The task
In the entries that follow, find the line containing "Disclaimer (1050, 1014)", then output exactly every line from the first through that one.

Data extract
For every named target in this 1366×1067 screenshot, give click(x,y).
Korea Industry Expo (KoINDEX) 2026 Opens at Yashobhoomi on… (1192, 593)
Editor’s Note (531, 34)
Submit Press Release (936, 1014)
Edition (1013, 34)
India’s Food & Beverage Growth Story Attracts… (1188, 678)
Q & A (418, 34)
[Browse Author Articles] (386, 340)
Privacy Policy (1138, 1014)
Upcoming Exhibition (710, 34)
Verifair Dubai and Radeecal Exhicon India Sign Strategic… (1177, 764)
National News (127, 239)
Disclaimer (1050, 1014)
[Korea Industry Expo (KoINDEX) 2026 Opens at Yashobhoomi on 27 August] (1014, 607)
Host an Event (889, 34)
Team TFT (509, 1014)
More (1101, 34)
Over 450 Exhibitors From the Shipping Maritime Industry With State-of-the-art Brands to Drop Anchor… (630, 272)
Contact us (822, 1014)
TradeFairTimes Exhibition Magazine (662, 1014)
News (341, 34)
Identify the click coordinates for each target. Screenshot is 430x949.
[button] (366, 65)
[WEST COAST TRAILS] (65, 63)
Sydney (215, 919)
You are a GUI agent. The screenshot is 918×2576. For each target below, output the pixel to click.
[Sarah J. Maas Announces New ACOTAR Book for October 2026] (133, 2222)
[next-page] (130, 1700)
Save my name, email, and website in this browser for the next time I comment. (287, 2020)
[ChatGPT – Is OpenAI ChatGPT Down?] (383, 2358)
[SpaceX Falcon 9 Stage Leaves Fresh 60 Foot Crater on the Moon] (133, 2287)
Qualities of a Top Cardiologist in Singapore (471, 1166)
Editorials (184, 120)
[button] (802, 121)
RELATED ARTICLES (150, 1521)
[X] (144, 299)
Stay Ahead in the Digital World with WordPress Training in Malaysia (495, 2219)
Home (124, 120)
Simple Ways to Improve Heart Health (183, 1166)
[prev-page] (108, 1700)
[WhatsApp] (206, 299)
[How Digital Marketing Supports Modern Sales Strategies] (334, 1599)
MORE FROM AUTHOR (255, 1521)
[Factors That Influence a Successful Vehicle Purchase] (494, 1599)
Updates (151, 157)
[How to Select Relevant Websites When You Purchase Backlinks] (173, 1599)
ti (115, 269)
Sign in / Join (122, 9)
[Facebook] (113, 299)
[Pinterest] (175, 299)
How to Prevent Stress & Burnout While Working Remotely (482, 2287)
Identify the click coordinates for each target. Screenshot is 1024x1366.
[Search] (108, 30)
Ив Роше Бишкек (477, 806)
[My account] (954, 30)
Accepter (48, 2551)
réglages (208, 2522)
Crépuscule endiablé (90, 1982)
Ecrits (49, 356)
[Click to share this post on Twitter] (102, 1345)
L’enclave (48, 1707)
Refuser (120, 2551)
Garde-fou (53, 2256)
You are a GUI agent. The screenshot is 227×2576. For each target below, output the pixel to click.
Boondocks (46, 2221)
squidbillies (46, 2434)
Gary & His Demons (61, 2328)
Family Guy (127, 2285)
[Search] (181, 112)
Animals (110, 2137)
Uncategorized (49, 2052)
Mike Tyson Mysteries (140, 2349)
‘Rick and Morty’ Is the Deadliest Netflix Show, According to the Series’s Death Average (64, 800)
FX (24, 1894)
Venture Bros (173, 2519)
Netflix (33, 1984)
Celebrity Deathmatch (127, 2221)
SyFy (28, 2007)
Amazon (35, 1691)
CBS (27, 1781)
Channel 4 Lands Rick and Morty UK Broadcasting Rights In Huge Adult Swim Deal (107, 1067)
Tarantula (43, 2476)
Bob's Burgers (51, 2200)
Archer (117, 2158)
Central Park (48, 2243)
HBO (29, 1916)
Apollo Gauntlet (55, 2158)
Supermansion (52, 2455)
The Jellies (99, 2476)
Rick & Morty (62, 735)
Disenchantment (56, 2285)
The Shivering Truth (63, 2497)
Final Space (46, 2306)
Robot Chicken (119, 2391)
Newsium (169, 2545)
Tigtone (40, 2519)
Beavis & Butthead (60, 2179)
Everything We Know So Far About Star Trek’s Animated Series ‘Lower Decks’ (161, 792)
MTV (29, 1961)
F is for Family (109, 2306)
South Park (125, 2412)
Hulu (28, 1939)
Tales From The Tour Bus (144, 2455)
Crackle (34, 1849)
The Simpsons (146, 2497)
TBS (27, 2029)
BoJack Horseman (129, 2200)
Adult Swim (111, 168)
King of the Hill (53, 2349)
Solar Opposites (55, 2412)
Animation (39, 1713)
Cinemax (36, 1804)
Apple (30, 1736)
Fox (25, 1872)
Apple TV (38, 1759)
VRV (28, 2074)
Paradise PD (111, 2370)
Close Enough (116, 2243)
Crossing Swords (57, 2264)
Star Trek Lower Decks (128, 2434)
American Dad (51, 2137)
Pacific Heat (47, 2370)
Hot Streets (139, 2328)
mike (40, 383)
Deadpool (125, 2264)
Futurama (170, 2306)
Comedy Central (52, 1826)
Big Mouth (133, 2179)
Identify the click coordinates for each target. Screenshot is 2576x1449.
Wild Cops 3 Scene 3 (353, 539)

Reply
For every named target in this 1366×1067 screenshot, give click(x,y).
Korea Industry Expo (KoINDEX) 2026 Opens at Yashobhoomi on… (1192, 593)
Editor’s Note (531, 34)
Submit Press Release (936, 1014)
Edition (1013, 34)
India’s Food & Beverage Growth Story Attracts… (1188, 678)
Q & A (418, 34)
[Browse Author Articles] (386, 340)
Privacy Policy (1138, 1014)
Upcoming Exhibition (710, 34)
Verifair Dubai and Radeecal Exhicon India Sign Strategic… (1177, 764)
National News (127, 239)
Disclaimer (1050, 1014)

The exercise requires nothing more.